Among the assembled dignitaries at Mandela’s funeral were a number of African heads of state who have failed to live up to his legacy, even if they eagerly embrace his ideals in public. SIMON ALLISON singles out six of the most glaring hypocrites in the audience.
Along with all the genuine grief, there were plenty of crocodile tears shed at Tuesday’s memorial service for Nelson Mandela. Mandela was not universally popular among his fellow statesmen – his humble, inclusive approach to leadership had a habit of showing them up. This was especially true among African presidents and heads of state, some of whom were and are guilty of perpetrating the same injustices against which Mandela dedicated his life to fighting.
Drawing from tributes delivered by Mandela’s oldest friends and colleagues, we outline a few of his most important lessons – and identify the African presidents who could learn the most from them. This is by no means an exhaustive list, nor is it exclusive; plenty of the lessons could apply equally to more than one leader, and Robert Mugabe could probably use them all. We’ve tried to pick the most egregious offenders.
For Uganda’s Yoweri Museveni, a lesson in tolerance
“Your self-confidence and absence of pettiness stands out still and is epitomised in your attitude towards opposition parties; they are not enemies but political rivals.” Mandela’s long-time friend Ahmed Kathrada.
Uganda is, superficially, a democracy. There are elections, and there is an opposition. And yet – President Yoweri Museveni has been in charge for 27 years (that’s as long as Mandela was imprisoned, as frustrated Ugandans keep pointing out), and he’s not going anywhere soon. Worse, he’s tightening his grip on the country by making sure that opponents to his regime, and there are many, do not enjoy the rights of freedom of assembly or expression that are supposedly guaranteed in the constitution.
The de facto leader of the opposition, Kizza Besigye, is under house arrest, and his colleagues are subjected to arbitrary arrest and sexual abuse. Most recently, Museveni’s party ousted the opposition-allied mayor of Kampala, Erias Lukwago, in a blatantly illegal grab for control of the capital. Subsequently, a court has ordered Lukwago to be reinstated, but it’s unclear whether he’ll be allowed back into his office.
Museveni has forgotten that an opposition is a necessary condition for, not a threat to, any stable democracy. The opposition are political rivals, not enemies, and he would do well for himself and for his country to treat them as such.

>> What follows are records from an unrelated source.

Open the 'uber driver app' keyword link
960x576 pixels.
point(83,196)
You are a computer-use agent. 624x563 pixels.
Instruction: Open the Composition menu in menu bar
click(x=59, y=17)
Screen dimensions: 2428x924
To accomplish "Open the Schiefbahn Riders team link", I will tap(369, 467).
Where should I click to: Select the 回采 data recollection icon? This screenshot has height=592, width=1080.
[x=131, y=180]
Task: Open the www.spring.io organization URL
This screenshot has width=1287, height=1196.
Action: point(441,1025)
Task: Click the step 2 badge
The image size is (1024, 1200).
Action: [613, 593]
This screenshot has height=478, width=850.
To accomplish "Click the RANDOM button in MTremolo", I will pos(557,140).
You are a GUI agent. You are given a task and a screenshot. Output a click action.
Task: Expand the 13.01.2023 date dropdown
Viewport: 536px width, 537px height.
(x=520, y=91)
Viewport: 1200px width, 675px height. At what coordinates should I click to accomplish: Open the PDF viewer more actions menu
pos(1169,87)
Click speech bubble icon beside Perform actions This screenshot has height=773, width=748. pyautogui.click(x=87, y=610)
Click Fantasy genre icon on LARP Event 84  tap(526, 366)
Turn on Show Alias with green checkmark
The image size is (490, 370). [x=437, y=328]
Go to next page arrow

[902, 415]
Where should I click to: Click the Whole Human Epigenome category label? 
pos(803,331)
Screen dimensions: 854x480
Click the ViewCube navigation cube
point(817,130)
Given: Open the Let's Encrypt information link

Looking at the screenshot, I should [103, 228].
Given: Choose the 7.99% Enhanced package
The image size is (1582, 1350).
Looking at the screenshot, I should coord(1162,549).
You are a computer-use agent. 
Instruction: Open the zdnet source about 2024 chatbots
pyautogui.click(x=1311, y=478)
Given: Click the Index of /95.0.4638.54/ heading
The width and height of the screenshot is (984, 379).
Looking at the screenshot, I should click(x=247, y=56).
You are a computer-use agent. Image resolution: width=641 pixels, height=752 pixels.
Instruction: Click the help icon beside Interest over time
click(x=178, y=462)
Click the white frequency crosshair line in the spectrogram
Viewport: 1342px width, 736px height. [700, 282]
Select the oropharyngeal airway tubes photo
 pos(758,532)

For Equatorial Guinea’s Teodoro Obiang, a lesson in knowing when the party’s over
“…he didn’t want to be president for more than one term. He wanted to set an example for South Africa’s politicians, and probably to those all over Africa, where presidents usually stay in for life. They say they believe in democracy, but in reality they became dictators.” Mandela’s lawyer and long-time friend George Bizos.
The curse of the president-for-life is a lament heard in a number of African countries, but none more so than Equatorial Guinea, which since 1979 has hosted the monomaniacal ambitions of Teodoro Obiang, Africa’s longest-serving dictator.
There are two fundamental problems with holding onto power for so long. The first is that it is exceptionally difficult, and requires supreme ruthlessness. Opposition must be crushed, political and human rights be damned, and competent officials side-lined in case they become too popular.
The second is that decisions must be made that put the president rather than the country first, condemning many of it its citizens to lives spent in poverty, with little hope of escape.
All this and more is true of Obiang’s brutal regime, which in more than three decades has achieved almost nothing in terms of real development and turned Equatorial Guinea into the president’s own personal fiefdom. This tragedy is compounded by the country’s not insignificant oil wealth, which is being frittered away on pampering a tiny elite, rewarding the president’s allies for their continued obeisance.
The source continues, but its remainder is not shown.